民主主義の本場である英国は、一方で王室が大きな存在感を持っている国でもある。これがどうも分かりにくい。政治的な権力と権威を分け、独裁を防ぐ一種の「知恵」なのだろうか。だとしたら、戦後の日本の象徴天皇制も同様の役割を果たしているのではないか。平成に入ってからの天皇と政治の関係を見た。100年後には「権威と権力の分離」などと一言で言われそうなことが、現実には微妙な緊張感・距離感の連続であることが分かる。
◇第1章 訪中、陛下「よかった」
◇第2章 「訪中は政治利用」激しい反対論
◇第3章 陛下「ルールは守らなければ」
◇第4章 陛下の「おことば」、権威なのか
◇第5章 左派・右派、ねじれる天皇観
■実現に曲折、徹した親善
「中国訪問はよかった」
皇居・御所で開かれた数年前の食事会の席上。天皇陛下は1992年の中国訪問を振り返り、宮内庁関係者にそう明かした。

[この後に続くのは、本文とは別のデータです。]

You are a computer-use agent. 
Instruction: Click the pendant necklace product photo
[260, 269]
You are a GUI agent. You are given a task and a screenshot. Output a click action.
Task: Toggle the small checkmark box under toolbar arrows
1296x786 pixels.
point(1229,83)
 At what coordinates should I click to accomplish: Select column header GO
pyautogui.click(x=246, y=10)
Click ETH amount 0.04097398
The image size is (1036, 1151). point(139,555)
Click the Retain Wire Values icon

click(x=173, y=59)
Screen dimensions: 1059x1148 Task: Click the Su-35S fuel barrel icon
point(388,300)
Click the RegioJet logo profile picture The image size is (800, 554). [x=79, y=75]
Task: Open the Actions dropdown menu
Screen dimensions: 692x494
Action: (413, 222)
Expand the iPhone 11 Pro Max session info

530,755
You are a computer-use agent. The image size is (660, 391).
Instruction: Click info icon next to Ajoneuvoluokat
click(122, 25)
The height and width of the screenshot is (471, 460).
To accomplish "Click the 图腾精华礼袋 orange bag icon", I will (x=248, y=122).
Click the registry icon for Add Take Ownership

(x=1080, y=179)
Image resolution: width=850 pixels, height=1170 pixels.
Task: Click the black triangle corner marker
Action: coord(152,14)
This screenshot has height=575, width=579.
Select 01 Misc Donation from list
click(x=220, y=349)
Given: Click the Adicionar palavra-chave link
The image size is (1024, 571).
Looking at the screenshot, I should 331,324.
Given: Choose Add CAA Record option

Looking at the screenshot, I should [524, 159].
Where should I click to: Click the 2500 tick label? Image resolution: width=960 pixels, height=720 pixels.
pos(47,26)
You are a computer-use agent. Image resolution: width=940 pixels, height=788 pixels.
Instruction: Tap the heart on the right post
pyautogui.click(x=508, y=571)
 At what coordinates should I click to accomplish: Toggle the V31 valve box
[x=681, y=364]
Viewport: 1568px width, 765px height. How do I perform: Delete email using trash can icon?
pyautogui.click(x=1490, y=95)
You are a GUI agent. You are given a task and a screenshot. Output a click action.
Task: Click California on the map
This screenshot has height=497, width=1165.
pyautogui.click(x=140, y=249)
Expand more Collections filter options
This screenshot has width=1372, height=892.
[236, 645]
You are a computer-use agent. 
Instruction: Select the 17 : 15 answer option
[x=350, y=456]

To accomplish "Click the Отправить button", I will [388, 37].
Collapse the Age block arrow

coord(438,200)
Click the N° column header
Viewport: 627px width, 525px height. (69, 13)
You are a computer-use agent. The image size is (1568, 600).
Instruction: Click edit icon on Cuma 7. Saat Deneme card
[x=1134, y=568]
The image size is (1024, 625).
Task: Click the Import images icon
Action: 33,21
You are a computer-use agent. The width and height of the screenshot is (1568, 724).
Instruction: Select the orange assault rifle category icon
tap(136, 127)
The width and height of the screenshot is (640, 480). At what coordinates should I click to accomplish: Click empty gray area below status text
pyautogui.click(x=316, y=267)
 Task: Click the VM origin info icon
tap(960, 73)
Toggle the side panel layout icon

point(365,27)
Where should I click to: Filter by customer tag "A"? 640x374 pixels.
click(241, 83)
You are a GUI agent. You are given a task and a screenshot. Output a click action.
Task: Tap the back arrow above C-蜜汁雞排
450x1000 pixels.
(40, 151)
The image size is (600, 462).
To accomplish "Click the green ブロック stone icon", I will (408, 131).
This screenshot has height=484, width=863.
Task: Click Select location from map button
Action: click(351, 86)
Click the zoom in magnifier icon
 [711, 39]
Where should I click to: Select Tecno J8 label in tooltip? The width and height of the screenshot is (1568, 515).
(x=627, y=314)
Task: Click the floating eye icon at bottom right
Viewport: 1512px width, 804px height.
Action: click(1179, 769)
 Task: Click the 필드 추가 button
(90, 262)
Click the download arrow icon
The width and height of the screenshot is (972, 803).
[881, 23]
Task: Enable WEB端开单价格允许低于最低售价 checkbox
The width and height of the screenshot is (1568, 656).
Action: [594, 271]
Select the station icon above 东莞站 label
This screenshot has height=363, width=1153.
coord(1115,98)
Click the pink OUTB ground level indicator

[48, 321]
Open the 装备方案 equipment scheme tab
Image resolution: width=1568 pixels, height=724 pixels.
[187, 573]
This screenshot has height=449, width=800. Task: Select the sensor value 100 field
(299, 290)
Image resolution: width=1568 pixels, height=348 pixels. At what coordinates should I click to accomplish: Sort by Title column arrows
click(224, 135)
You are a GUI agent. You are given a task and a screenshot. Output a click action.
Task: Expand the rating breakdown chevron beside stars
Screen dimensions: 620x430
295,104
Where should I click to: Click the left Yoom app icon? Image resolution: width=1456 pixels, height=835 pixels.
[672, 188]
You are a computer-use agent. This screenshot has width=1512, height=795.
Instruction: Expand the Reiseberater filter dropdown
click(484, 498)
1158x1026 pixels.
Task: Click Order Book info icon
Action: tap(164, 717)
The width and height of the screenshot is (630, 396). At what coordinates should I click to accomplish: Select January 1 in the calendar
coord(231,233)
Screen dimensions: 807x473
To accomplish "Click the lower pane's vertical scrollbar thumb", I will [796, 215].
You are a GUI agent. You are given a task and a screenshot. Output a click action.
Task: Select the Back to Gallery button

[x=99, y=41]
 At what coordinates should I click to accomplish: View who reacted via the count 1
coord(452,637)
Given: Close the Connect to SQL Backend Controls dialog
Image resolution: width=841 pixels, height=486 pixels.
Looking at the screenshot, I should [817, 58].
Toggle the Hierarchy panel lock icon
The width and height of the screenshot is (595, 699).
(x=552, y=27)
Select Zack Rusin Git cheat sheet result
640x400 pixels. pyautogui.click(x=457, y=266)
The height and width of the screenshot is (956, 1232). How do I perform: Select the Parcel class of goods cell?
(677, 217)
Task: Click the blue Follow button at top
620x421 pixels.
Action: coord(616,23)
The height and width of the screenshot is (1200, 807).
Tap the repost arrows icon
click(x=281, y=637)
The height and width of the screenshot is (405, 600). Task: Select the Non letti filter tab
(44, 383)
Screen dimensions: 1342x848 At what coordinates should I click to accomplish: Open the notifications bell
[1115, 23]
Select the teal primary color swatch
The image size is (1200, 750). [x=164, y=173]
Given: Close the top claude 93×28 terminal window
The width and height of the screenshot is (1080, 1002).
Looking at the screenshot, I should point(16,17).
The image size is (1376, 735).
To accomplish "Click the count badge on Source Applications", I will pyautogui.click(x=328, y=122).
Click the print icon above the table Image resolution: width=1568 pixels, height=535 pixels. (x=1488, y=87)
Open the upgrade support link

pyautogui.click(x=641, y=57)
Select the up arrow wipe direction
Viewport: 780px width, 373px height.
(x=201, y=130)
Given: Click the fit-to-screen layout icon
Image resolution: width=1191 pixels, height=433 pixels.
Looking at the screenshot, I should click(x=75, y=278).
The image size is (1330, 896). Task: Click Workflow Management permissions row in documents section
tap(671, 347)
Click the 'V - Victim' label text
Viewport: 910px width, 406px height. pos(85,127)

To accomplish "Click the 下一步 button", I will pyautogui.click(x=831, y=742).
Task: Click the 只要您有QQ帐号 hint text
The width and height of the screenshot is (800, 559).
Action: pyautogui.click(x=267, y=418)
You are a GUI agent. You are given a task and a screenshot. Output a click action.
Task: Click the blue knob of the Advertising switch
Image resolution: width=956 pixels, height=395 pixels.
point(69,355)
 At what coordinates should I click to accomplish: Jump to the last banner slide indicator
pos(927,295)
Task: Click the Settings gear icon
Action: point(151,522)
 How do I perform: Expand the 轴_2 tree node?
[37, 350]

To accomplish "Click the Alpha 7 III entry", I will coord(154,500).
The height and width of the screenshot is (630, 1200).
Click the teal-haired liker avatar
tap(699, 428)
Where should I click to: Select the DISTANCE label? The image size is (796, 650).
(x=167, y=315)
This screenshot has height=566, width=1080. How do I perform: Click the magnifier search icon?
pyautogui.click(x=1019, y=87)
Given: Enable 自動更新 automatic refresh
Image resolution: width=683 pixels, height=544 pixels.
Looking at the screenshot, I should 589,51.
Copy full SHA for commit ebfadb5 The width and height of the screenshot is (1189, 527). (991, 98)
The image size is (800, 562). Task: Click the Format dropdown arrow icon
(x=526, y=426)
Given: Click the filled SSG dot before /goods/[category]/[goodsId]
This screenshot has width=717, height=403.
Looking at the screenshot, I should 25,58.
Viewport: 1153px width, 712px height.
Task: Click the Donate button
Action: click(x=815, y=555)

天皇陛下が皇后さまと中国を訪れた92年は、日本と中国が国交正常化20年を迎えた節目。歴代天皇で初めてとなる訪中の実現には、紆余(うよ)曲折があった。
日本政府には、天皇訪中で昭和から引きずる歴史問題に区切りをつけたい思惑があった。「天皇訪中は最強の外交カード」(外務省当局者)と捉える向きもあった。だが「天皇を政治利用すべきではない」という意見のほか、政府・自民党内にも、戦争責任や賠償問題の再燃を危惧する立場からの慎重論は根強く、調整に時間がかかった。
一方、中国には多くの犠牲者を出した89年の天安門事件で国際社会から孤立した状況を打破したい思惑があり、繰り返し天皇訪中を求めた。当時の中国外相・銭其琛(チエンチーチェン)氏は回顧録で、天皇訪中を「対中制裁を打破するうえで積極的な作用を発揮した」と振り返った。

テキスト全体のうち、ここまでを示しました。